Abuja: Former British prime minister David Cameron two years ago was caught talking about an anti-corruption summit and calling Nigeria “fantastically corrupt”.
But meanwhile his country ranks among the top destinations for stolen assets from African countries.
Nigeria and ex-British colonies in Africa hope to change that by working together to repatriate billions of dollars in offshore accounts from London and beyond.
At a regional conference held this week in the Nigerian capital of Abuja, the heads of anti-corruption agencies from around Africa met to discuss strategies to overcome bottlenecks in the recovery of stolen assets.
“Concerned about the heavy losses that Africa suffers as a result of illegal transfers of proceeds of corruption and crime out of Africa,” the anti-corruption representatives vowed on Friday to “strengthen cooperation and partnership in the tracing, recovery and return of assets”.
They further pledged in a joint statement to encourage African countries to commit to greater corporate transparency and called for investment in anti-corruption agencies to “trace, recover and return assets.”

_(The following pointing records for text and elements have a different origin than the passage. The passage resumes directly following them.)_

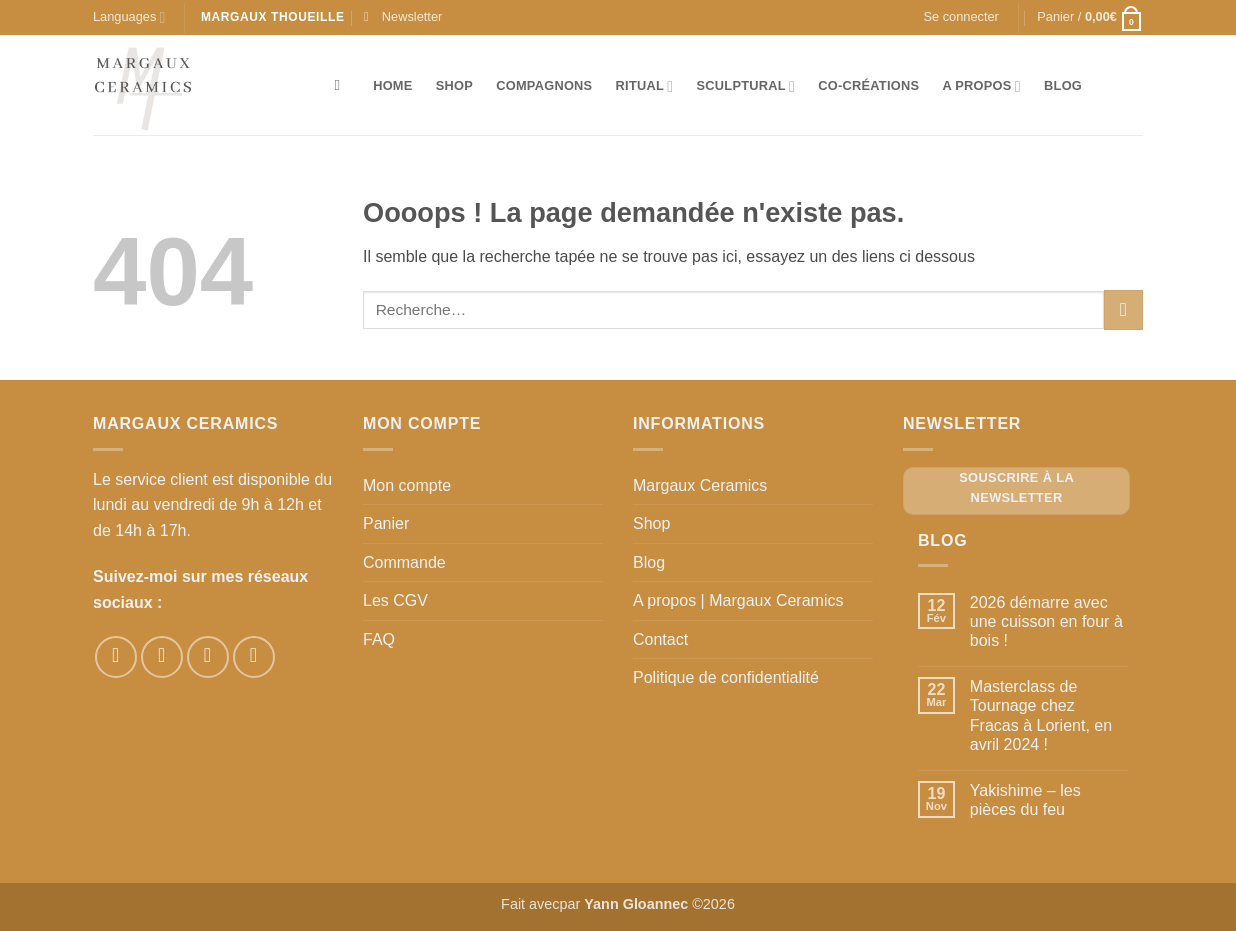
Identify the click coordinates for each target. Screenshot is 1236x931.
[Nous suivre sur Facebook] (116, 657)
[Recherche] (342, 85)
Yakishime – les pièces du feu (1025, 800)
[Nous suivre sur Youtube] (254, 657)
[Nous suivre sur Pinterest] (208, 657)
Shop (454, 85)
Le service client (150, 479)
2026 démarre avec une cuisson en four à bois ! (1046, 621)
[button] (403, 17)
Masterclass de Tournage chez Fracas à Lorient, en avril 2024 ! (1041, 715)
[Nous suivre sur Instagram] (162, 657)
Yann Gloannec (636, 904)
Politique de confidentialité (726, 677)
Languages (129, 17)
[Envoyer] (1123, 309)
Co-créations (868, 85)
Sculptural (746, 86)
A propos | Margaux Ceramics (738, 600)
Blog (1063, 85)
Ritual (645, 86)
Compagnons (544, 85)
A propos (981, 86)
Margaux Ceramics (700, 485)
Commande (404, 562)
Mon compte (407, 485)
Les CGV (395, 600)
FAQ (379, 639)
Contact (660, 639)
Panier (386, 523)
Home (392, 85)
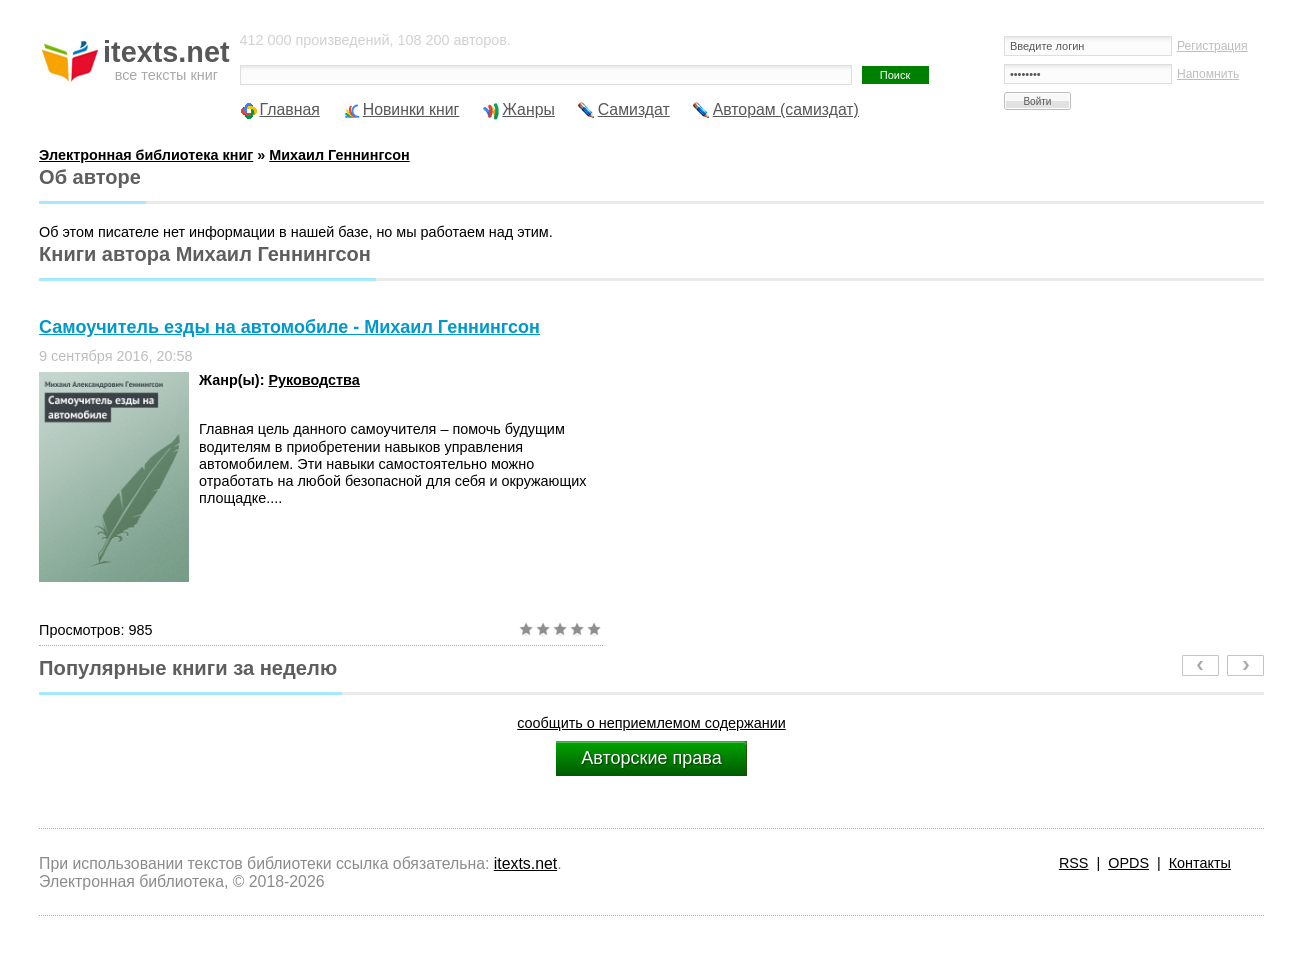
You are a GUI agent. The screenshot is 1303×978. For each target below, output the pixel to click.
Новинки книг (411, 109)
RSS (1074, 863)
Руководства (313, 380)
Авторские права (651, 758)
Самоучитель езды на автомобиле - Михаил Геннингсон (289, 327)
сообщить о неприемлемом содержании (651, 723)
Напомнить (1208, 74)
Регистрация (1212, 46)
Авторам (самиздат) (786, 109)
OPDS (1128, 863)
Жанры (528, 109)
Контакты (1200, 863)
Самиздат (634, 109)
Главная (290, 109)
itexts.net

Commonwealth Secretary-General Patricia Scotland said Africa is losing tens of billions of dollars annually to corruption, urging the anti-graft tsars to lead the “fight against this tsunami”.
“We all know that the difference between the money we need to deliver the hopes and aspirations (of our people) ... and the money we have, is the sum equivalent to that which is egregiously siphoned off by corrupt practices,” Scotland said.
Nigeria, the continent’s largest oil producer, is ranked among the most corrupt countries in the world by anti-graft group Transparency International.
Nigerian President Muhammadu Buhari has promised to continue his war against corruption as part of his 2019 re-election campaign.
Buhari’s anti-graft chief Ebrahim Magu claimed earlier this year that his agency has recovered over 500 billion naira ($1.3 billion) in illicit funds.
But the government’s fight against corruption has been accused of being politically motivated.
Commonwealth adviser Roger Koranteng told AFP that leaders at the summit want a regional approach to recovery of stolen assets.
“There is strength in unity. If you go as a single country, you will have a problem because the countries outside the African countries are together,” he said.
Sustaining the momentum however may be difficult. Ghana’s independent prosecutor Martin Amidu said the will to tackle graft comes in ebbs and flows on the continent.
“For me, for the past decades, Africa has had a mafia of leaders who speak of corruption as if they are against it but internally didn’t attempt to fight it,” Amidu said.
Still, countries stand to gain huge amounts of money should they streamline asset recovery.
Nigeria announced in April it received more than $300 million from Switzerland as part of money seized from the family of ex-dictator Sani Abacha, who ruled the country from 1993 until 1998.
Buhari said the money will be spent on a welfare scheme targeting the “poorest of Nigerians”, in a country where poverty is widespread and unemployment is rampant.
Yet it is difficult to trace how the repatriated money is being spent, with some critics voicing concerns that stolen money gets repatriated to Nigeria only to be looted again.
“There is a need for robust oversight mechanisms as well as continuous monitoring of the use of recovered assets to ensure that they are used properly and efficiently for development outcomes and poverty alleviation,” said Marie Chene of Transparency International in a 2017 report.
Greater global attention on the issue is helping reforms, say anti-corruption activists.
“It took the publication of the Panama Papers to expose many government officials with offshore accounts,” said Debo Adeniran of the Coalition Against Corrupt Leaders lobby group.
“The decision to sign mutual legal assistance with several countries is helping the (Nigerian) government in its loot recovery efforts,” Adeniran said.
Buhari’s anti-corruption sweep and banking reforms are acting as a deterrent, Adeniran added.
“When you steal and cannot keep the money in the banks, you will stop stealing,” he said.